At latitudes b > 2o, we notice polarized structure in the background at 8.2 cm, which supports (or is not inconsistent with) the supernova alternative. The "intermediate" non-thermal background, or, by convention, the "chromosphere", may have at least three explanations: radio emission from a truly "intermediate" component of the background radio emission of the Galaxy (or a denser "corona"), emission from the nearest spiral arm interior to the Sun, or radio emission from very distant arms which are raised above the plane of the Galaxy. At present, we tend toward the first alternative. At the same time, we believe that the background near the Rosette Nebula is emission from the nearest exterior spiral arm. In Fig. 7.6, we remind the reader of the current interpretation of the structure of the background radio emission of the Galaxy obtained (by modeling) from the best existing results on the distribution of non-thermal radio emission at 73 cm (Pauliny-Toth et al., 1978).

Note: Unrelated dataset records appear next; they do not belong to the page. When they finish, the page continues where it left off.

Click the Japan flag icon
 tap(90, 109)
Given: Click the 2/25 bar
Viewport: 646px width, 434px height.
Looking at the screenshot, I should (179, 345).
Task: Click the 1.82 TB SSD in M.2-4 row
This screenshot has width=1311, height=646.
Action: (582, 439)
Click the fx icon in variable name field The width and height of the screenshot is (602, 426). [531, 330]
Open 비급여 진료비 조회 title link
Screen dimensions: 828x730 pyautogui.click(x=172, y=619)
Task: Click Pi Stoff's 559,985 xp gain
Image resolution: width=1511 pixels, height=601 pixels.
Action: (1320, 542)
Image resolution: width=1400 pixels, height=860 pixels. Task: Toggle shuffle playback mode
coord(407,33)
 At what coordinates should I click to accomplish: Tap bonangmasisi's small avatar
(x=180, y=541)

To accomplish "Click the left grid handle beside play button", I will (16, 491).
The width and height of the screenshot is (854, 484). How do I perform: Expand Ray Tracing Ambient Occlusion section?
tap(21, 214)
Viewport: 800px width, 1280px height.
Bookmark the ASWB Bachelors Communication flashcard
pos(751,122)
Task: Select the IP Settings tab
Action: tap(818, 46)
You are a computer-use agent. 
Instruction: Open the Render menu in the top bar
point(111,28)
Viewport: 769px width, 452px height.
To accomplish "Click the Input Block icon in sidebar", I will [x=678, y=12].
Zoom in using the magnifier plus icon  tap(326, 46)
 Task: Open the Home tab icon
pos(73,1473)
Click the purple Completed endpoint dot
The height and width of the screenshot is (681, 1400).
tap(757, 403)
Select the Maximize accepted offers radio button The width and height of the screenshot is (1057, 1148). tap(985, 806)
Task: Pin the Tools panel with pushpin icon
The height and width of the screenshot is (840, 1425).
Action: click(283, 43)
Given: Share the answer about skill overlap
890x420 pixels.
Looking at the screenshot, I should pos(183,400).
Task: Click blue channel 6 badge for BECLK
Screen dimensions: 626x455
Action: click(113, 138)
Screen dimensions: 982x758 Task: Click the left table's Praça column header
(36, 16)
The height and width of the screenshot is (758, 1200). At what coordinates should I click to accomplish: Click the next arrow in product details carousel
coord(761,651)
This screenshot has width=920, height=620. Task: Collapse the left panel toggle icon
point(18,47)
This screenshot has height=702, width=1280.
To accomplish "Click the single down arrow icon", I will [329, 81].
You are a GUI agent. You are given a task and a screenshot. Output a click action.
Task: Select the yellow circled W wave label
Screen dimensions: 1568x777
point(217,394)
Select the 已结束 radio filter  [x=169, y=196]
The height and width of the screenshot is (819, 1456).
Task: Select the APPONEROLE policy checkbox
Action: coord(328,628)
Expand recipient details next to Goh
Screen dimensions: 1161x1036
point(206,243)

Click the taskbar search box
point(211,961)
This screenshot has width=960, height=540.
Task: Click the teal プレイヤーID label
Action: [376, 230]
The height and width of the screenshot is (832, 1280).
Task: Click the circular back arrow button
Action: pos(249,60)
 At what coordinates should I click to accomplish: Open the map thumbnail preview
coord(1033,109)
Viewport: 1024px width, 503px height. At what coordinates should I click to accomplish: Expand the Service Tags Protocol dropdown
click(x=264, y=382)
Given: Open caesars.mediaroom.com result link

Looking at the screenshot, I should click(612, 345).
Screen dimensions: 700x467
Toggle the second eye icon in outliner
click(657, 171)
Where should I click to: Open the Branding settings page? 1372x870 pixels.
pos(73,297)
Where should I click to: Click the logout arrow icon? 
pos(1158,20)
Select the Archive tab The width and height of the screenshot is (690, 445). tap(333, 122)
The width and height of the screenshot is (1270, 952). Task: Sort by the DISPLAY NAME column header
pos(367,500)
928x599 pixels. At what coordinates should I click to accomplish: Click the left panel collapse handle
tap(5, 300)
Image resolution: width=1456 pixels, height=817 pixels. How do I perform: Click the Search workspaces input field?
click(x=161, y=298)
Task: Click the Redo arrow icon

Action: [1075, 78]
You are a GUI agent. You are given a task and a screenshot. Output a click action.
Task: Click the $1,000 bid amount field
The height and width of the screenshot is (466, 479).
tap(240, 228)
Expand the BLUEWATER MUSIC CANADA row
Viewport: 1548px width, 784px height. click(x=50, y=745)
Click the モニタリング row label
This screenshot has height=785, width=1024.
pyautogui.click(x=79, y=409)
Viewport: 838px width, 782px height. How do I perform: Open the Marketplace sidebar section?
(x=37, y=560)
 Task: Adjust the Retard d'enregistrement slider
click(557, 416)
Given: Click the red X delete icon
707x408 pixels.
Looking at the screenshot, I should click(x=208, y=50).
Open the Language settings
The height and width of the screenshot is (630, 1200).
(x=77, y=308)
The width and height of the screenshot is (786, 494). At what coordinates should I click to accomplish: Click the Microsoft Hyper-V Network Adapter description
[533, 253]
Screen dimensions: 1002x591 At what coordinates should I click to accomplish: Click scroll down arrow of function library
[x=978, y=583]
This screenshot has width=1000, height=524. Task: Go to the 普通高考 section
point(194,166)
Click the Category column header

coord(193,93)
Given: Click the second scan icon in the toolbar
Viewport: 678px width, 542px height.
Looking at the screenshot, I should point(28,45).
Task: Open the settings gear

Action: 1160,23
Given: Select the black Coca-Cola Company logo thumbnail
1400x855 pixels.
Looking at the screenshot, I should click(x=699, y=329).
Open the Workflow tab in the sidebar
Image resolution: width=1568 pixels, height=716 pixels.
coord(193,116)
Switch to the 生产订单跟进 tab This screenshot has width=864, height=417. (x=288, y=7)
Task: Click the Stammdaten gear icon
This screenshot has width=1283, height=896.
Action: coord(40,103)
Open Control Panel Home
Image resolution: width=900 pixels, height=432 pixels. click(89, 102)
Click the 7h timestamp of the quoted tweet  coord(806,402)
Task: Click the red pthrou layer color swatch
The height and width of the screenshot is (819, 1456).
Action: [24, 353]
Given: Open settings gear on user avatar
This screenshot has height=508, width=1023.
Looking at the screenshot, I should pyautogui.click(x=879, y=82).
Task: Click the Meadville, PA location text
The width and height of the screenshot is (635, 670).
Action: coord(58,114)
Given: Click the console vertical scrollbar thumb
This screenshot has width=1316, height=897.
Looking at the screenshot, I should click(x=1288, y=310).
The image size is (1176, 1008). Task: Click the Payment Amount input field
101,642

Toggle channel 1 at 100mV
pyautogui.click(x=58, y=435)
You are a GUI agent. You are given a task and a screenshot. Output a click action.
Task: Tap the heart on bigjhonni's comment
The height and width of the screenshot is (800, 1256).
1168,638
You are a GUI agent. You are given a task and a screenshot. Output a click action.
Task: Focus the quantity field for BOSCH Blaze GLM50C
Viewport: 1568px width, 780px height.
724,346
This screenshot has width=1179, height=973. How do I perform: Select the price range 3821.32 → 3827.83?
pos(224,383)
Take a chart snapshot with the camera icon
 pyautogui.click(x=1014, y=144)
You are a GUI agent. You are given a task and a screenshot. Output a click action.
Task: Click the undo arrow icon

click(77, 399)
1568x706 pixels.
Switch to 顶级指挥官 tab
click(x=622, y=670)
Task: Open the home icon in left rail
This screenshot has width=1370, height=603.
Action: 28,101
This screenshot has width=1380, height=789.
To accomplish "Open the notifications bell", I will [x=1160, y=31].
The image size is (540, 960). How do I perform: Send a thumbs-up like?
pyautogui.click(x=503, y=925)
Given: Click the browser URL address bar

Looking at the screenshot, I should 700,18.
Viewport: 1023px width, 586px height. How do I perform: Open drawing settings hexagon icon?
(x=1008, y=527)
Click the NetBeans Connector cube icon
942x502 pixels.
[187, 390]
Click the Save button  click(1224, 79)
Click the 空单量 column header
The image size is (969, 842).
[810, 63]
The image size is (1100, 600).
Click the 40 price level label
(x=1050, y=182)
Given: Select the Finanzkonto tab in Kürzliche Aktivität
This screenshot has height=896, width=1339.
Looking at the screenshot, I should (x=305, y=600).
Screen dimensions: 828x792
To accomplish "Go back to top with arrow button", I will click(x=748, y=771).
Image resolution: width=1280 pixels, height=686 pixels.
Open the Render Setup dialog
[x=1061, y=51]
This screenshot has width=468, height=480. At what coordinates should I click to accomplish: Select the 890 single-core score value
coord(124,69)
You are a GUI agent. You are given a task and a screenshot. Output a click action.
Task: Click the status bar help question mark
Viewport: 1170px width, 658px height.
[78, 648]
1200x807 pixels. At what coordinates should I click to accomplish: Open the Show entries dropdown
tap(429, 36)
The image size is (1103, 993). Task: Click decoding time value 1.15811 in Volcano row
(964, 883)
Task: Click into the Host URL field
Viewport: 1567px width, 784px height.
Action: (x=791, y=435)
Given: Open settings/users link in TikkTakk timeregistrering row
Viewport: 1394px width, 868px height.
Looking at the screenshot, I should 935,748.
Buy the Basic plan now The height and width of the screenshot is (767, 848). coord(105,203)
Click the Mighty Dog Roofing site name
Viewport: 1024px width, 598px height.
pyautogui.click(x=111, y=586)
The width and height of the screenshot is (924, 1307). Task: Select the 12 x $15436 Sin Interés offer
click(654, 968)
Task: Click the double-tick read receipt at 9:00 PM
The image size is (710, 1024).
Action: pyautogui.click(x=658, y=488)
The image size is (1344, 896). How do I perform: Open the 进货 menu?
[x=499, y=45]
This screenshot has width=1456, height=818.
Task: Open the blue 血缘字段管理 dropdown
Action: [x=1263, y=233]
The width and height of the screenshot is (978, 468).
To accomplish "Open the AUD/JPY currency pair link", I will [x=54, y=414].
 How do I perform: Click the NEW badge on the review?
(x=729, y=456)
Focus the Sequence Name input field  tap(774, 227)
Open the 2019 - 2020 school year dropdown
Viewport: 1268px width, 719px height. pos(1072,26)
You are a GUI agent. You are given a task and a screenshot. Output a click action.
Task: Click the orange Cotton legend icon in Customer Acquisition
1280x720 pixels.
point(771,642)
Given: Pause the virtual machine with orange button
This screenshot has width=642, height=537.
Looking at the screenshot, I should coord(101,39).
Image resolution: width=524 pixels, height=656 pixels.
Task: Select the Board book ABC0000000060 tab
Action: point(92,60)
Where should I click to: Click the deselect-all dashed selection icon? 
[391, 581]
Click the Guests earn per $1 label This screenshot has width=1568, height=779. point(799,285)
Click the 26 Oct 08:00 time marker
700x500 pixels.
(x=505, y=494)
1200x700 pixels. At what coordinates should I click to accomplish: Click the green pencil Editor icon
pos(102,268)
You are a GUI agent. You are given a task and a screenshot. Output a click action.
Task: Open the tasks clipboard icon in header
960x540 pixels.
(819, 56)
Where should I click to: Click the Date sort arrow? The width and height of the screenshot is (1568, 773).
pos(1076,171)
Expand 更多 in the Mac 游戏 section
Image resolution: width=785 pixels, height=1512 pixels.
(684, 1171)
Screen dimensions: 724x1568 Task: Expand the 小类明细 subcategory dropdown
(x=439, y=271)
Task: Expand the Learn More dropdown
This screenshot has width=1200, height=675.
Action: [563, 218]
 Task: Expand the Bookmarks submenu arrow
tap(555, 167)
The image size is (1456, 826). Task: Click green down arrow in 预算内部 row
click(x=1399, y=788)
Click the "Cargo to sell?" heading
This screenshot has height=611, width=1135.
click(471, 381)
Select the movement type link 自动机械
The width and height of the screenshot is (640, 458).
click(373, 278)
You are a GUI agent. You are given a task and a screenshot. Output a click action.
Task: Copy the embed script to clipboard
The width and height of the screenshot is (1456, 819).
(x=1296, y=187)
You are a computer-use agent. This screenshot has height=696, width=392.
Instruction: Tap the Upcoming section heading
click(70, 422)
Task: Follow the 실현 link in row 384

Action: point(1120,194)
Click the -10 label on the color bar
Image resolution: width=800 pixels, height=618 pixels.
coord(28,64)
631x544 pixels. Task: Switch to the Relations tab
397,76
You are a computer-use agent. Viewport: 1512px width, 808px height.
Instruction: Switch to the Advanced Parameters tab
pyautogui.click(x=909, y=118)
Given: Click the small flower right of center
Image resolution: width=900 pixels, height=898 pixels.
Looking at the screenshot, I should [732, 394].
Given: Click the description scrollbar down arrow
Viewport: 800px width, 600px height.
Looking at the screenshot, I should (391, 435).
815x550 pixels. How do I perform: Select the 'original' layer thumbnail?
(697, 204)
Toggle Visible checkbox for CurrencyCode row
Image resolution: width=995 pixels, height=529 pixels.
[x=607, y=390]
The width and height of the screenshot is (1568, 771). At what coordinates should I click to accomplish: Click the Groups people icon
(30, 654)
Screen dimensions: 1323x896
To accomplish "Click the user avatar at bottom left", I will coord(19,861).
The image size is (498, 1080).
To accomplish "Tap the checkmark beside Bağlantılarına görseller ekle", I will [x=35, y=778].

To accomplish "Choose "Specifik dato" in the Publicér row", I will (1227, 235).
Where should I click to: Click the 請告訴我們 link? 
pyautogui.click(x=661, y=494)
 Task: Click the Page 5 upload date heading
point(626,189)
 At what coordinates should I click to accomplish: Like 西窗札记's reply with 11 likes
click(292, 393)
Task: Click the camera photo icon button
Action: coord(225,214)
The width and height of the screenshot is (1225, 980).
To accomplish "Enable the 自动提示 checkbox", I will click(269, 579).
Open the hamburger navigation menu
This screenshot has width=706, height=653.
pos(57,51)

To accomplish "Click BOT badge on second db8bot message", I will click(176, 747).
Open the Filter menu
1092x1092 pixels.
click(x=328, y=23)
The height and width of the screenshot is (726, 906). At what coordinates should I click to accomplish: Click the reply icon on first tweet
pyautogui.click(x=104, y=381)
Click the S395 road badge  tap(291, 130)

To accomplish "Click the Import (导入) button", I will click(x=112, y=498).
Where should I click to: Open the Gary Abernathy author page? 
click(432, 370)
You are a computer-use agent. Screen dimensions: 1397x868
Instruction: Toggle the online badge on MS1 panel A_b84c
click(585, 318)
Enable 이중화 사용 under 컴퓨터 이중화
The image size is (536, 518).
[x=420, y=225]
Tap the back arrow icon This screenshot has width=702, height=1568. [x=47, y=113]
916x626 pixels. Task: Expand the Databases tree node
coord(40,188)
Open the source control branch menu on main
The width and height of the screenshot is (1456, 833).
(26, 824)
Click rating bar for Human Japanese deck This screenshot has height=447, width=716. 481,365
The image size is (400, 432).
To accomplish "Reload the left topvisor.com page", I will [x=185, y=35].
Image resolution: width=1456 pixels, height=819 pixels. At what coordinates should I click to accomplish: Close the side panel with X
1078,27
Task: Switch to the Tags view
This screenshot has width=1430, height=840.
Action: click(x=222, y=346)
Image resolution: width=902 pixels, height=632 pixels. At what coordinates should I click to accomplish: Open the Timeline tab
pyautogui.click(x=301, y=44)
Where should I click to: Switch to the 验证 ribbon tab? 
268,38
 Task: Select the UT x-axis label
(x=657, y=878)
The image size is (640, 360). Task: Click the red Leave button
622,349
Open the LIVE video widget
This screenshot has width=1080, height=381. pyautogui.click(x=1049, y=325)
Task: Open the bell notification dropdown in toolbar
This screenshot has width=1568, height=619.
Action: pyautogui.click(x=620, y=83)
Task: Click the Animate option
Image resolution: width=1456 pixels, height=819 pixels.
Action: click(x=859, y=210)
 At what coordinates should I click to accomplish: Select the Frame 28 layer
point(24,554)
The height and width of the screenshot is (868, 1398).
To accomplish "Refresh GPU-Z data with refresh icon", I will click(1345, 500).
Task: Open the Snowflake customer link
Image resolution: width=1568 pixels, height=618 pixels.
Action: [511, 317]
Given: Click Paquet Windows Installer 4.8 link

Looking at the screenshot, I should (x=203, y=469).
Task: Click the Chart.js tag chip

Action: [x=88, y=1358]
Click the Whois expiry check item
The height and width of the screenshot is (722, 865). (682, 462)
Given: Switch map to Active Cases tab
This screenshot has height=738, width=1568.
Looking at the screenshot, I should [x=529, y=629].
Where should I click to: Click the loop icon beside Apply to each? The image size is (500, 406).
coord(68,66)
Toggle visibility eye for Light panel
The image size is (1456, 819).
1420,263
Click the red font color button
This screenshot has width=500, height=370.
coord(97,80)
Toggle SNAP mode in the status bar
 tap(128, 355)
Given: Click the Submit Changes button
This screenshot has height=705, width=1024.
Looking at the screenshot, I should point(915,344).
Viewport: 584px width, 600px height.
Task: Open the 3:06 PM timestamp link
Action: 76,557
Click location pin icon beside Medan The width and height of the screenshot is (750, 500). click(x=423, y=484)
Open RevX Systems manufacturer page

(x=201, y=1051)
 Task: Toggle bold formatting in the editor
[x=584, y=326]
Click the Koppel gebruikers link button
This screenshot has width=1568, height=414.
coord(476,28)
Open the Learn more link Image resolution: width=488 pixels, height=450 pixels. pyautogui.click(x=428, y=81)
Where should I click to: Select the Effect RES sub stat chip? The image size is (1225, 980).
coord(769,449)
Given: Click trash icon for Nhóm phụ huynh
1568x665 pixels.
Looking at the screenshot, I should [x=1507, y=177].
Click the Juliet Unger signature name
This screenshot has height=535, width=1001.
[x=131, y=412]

It seems entirely possible that the brightest portion (b < 2o) is formed by background emission from the region R < 5 kpc from the center of the Galaxy; the radio emission in the region 2o < b < 7o is due to the nearest interior spiral arm of the Galaxy, and the background in the vicinity of the Rosette Nebula (which has a brightness spectral index of 2.55) is emission from the region 15 kpc < R < 20 kpc (see Fig. 8.6). In the latter case, we can also determine the half-thickness of the region of non-thermal radio emission at large distances from the center of the Galaxy. This quantity turns out to be equal to 250 – 400 pc.
The individual features may be ordinary H II regions; however, we do
not yet have any information on the spectrum of their radio emission. The
nature of the very small irregularities, or "ripples" is more
enigmatic. First of all, it is not clear whether we are dealing with a new population of discrete radio sources (H II around white dwarfs, starts with envelopes, microsupernovae, Compton scattering around giants, etc.) or very fine structure in the background emission. The ripple occurs in regions where there is gamma-ray emission and emission in the H I and CO lines. It is tempting to say that this radio emission comes from small condensations of cold gas, which are penetrated by cosmic rays and where relativistic electrons are created in collisions with neutral gas and dust. The emission from such consendations will be strongly amplified in magnetic fields compressed by gravitational instability.